A year after the United States ended its cross-border trucking program with Mexico, congressional leaders and trade groups are pressuring federal leaders to resolve the issue, while the U.S. House considered a bill that would end the North American Free Trade Agreement.
U.S. Senator Patty Murray (D-Wash.) asked U.S. Department of Transportation Secretary Ray LaHood for a plan update and timeline to resume cross-border trucking with Mexico at a March 4 hearing of the Senate Transportation, Housing and Urban Development Appropriations Subcommittee.
Mexico imposed retaliatory tariffs of 10-45 percent on U.S. products soon after Congress voted to end its pilot program, hurting U.S. exports. Murray had also expressed these concerns to Ron Kirk, U.S. Trade Representative, she said. LaHood told her a plan was being finalized.

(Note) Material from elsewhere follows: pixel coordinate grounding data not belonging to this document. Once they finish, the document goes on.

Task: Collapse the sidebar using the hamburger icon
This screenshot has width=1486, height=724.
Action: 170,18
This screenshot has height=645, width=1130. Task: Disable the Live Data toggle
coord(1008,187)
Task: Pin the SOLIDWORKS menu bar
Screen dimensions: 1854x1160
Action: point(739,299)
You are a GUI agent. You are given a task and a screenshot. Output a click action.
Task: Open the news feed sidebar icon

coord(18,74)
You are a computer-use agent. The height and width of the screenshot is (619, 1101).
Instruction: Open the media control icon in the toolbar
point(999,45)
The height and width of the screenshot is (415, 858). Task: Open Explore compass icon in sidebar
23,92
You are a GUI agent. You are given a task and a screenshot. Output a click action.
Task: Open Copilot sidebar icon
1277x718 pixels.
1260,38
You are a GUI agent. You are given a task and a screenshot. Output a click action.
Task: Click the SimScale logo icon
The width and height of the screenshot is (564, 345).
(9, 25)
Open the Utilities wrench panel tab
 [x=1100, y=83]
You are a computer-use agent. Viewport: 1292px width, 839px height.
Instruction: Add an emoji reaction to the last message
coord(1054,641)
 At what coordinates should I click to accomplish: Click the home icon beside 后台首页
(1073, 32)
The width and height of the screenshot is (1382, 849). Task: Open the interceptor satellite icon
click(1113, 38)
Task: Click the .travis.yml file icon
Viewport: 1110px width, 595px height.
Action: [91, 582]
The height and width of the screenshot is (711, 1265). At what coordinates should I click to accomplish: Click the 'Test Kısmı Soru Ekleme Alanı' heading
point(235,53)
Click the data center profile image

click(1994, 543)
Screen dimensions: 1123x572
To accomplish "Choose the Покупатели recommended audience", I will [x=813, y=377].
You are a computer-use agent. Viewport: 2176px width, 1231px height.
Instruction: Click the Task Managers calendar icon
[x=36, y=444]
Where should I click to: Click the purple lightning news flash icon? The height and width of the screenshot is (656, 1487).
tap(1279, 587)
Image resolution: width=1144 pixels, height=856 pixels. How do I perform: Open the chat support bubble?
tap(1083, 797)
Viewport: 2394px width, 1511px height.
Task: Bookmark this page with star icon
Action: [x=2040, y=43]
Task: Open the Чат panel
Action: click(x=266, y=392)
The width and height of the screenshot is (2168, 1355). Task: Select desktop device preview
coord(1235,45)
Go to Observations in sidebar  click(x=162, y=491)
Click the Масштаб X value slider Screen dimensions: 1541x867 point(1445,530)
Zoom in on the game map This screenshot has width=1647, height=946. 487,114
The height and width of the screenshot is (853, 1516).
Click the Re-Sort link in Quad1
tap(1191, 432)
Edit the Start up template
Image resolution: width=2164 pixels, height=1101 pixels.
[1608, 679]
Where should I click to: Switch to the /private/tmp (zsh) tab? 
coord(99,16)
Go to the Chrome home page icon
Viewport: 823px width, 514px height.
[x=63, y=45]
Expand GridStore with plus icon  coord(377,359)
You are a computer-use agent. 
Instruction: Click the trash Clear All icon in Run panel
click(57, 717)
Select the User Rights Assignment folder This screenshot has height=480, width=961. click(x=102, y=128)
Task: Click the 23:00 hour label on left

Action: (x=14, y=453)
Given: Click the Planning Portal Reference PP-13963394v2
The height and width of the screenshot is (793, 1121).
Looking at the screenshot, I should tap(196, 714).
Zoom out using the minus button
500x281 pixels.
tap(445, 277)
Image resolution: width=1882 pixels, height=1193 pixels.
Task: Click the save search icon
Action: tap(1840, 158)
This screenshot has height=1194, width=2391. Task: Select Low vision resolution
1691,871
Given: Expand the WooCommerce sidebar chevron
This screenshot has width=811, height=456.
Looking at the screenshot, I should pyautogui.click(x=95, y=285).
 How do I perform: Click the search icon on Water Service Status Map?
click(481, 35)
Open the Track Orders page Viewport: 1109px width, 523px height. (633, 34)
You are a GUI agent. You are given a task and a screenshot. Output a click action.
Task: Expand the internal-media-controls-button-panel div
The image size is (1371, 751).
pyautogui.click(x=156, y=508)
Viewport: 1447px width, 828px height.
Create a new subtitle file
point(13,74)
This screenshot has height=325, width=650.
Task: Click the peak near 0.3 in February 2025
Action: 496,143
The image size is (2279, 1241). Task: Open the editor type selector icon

“The reason it’s taken so long is because there’s a lot of different moving parts, including about five different cabinet officials, and every time we make a tweak or a change, everybody has to sign-off on it, but we’re very near a proposal that we think will meet all of the safety concerns that I heard when I talked to 25 members of Congress,” LaHood said. “We’re close to talking to all of you about what we think our way of addressing the safety concerns that Congress brought to us.”
Rep. Rick Larsen, a Washington Democrat, had garnered 54 bipartisan congressional signatures for a March 1 letter on the same subject to LaHood and Kirk. “We are writing to express our concern about the lack of action and transparency by the United States Trade Representatives and the Department of Transportation to tariffs imposed by Mexico,” the letter stated, urging a quick resolution.
Trade groups have pushed to allow cross-border trucking beyond the border zone, although not the Teamsters and the Owner-Operator Independent Drivers Association. The latter has written Kirk and LaHood to challenge the legality of the Mexican tariffs, an issue raised by several congressional representatives.
Conversely, Rep. Gene Taylor (D-Miss.) introduced a bill March 4 that would end NAFTA six months after it was signed. This unusually short bill, H.R. 4759, has 27 co-sponsors and was referred to the House Ways and Means committee that day.
Carol Guthrie, a Kirk spokeswoman, confirmed that Kirk and LaHood met on the cross-border issue on March 11.